Anlässlich des 75. Jahrestages der Auschwitz-Befreiung am 27. Januar 1945 hat die Holocaust-Überlebende Esther Bejarano einen offenen Brief an Bundespräsident Frank-Walter Steinmeier und Kanzlerin Angela Merkel geschrieben. Darin formuliert sie eine Reihe von Forderungen an Politik und Gesellschaft. Bejarano ist Vorsitzende des Auschwitz-Komitees in der Bundesrepublik Deutschland und hat das Vernichtungslager Auschwitz-Birkenau überlebt.

Angesichts der aktuellen Entwicklungen schreibt sie in ihrem Brief: "Es ist für uns Überlebende unerträglich, wenn heute wieder Naziparolen gebrüllt werden, wenn Menschen durch die Straßen gejagt und bedroht werden, wenn Todeslisten kursieren." Sie fordert daher, dass der 8. Mai, der Tag der Niederschlagung des NS-Regimes, ein Feiertag wird. Das würde helfen, "zu begreifen, dass der 8. Mai 1945 der Tag der Befreiung war". 

In weiteren Punkten wendet sie sich unter anderem gegen Waffenhandel, gegen die Ausbeutung der Menschen und des Planeten und setzt sich ein für die Rettung Geflüchteter aus Seenot und für ein entschlossenes Vorgehen gegen Neonazis.  

Am 27. Januar 1945 erreichte die Rote Armee Auschwitz

Die 95-jährige Antifaschistin Esther Bejarano wurde 1943 nach Auschwitz und ins KZ Ravensbrück deportiert. Ihre Eltern hatten die Nazis bereits 1941 ermordet. Nach der Befreiung wanderte sie zunächst nach Palästina aus und kehrte 1960 nach Deutschland zurück.

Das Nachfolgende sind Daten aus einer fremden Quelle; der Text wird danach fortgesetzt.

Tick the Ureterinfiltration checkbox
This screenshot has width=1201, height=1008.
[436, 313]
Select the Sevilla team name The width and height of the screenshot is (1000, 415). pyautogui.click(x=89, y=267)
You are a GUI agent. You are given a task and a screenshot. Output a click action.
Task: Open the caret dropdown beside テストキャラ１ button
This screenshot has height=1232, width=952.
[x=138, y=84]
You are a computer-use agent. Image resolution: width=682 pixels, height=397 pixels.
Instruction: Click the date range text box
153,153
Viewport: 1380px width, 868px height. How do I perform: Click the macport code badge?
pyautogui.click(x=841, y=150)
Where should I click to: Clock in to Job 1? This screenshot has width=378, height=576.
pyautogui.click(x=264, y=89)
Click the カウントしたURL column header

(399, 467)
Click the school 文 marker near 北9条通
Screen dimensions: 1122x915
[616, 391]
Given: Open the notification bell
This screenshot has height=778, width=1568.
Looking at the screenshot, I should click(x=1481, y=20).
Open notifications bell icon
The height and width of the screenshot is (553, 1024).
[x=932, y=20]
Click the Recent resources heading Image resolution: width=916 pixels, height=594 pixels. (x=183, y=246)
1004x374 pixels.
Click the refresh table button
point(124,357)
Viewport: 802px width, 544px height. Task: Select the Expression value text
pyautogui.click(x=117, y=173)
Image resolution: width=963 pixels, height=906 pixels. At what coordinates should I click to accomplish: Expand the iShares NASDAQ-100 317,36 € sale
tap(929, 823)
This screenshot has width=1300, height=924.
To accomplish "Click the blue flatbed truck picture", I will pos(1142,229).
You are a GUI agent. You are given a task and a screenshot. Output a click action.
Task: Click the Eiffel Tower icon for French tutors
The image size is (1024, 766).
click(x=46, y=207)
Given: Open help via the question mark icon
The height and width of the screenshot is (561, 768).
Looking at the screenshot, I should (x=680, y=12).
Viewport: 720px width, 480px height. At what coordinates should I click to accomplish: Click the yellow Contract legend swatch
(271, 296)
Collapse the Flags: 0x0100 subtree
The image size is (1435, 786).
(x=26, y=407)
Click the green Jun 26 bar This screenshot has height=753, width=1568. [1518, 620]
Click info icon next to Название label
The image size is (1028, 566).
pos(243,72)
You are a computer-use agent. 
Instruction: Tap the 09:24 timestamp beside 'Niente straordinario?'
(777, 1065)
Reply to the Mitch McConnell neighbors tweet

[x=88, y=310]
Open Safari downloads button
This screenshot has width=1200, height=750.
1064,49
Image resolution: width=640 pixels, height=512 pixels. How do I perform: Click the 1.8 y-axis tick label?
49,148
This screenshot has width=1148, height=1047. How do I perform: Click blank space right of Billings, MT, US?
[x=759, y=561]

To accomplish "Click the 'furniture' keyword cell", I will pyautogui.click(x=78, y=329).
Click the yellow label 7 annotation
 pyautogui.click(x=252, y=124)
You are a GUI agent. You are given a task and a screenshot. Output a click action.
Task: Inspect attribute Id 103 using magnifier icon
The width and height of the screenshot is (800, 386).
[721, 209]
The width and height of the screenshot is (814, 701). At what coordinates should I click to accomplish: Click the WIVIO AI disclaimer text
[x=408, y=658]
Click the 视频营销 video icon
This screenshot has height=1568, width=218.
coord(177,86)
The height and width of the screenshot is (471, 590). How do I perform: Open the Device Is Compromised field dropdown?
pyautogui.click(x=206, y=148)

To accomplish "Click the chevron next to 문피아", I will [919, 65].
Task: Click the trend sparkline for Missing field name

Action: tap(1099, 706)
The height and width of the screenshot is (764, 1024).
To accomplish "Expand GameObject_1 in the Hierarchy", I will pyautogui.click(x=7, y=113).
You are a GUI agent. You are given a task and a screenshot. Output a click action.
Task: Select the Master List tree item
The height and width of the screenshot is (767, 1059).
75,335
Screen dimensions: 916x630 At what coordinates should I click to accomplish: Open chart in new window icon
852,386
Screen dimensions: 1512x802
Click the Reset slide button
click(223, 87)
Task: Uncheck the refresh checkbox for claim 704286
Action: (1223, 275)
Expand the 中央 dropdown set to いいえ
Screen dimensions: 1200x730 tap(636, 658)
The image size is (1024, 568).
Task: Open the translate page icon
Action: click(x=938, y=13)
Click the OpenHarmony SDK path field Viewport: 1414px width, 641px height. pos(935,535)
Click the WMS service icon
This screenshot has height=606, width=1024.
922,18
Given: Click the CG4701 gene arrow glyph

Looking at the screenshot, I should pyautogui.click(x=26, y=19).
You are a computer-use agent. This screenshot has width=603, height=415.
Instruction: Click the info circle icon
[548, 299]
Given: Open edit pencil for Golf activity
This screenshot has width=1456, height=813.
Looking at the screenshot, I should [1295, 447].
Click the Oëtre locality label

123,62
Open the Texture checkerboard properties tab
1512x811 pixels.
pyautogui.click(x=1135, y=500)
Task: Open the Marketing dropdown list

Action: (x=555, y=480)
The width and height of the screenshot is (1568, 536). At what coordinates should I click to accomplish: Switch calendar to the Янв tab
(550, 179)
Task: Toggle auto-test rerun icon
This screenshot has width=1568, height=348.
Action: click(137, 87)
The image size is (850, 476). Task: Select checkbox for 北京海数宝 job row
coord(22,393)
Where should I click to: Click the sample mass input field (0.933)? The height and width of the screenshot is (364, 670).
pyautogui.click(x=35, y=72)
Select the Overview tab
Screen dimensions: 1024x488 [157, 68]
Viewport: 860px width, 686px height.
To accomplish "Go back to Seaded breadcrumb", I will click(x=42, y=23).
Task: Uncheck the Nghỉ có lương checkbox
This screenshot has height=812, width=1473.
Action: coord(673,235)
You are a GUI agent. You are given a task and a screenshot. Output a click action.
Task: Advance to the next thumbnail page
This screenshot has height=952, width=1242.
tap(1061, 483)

An diesem Montag wird im ehemaligen deutschen Konzentrationslager Auschwitz an die Gräueltaten erinnert und der Millionen Toten des Holocausts gedacht. Zu der Gedenkveranstaltung werden Delegationen aus rund 50 Staaten und etwa 200 Überlebende in dem Ort in Südpolen erwartet – auch Bundespräsident Frank-Walter Steinmeier ist vor Ort.

Am 27. Januar 1945 hatten Einheiten der sowjetischen Roten Armee das deutsche Konzentrations- und Vernichtungslager Auschwitz im von der Wehrmacht besetzten Polen erreicht. Sie befreiten mehr als 7.000 Häftlinge. Viele von ihnen starben jedoch innerhalb kurzer Zeit an den Folgen von Hunger, Krankheiten und Erschöpfung. Der Name Auschwitz hat sich als Synonym für den Holocaust und Inbegriff des Bösen ins Bewusstsein eingebrannt. Allein in Auschwitz brachten die Nationalsozialisten mehr als eine Million Menschen um, zumeist Juden.